So, I create pseudobulk profiles like so:

aggr_sce <- pseudobulk_sce(sce, group_by = vars(sample_name, cell_type_L1, age_group, dataset))
aggr_sce

To clarify, counts for each sample_name and cell_type_L1 combination should be aggregated, but I also want to keep age_group and dataset as a covariates.

My questions are:

Does the variable order inside vars make any difference? Do I specify the group_by param correctly?
Is pseudobulk_sce supposed to take a long time? It takes > 2 hrs to create the pseudobulk profiles.

Thanks!

const-ae commented 1 year ago

Hi,

thanks for giving glmGamPoi a try.

Does the variable order inside vars make any difference? Do I specify the group_by param correctly?

No, it doesn't matter. It only affects the order of the columns in the resulting colData(aggr_sce).

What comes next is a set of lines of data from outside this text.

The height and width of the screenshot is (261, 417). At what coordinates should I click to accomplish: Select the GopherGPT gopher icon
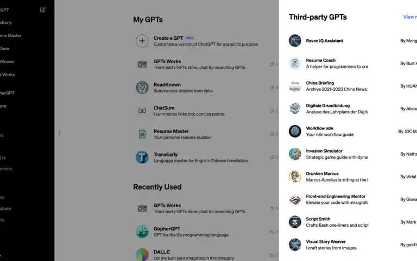click(142, 232)
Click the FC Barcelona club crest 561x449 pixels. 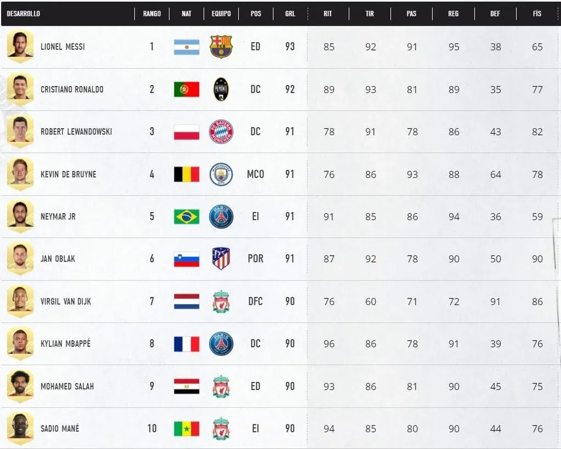(x=221, y=47)
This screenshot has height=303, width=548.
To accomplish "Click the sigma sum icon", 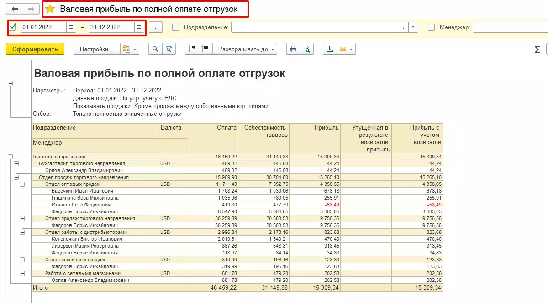I will coord(537,49).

Is pseudobulk_sce supposed to take a long time? It takes > 2 hrs to create the pseudobulk profiles.

That seems surprisingly long. I wonder if you are somehow creating many more pseudobulk samples than intended. You can check how many pseudobulk samples are created by running:

colData(sce) %>%
  as_tibble()
  group_by(sample_name, dataset, celltype, age_group) %>%
  summarize(n_cells = n())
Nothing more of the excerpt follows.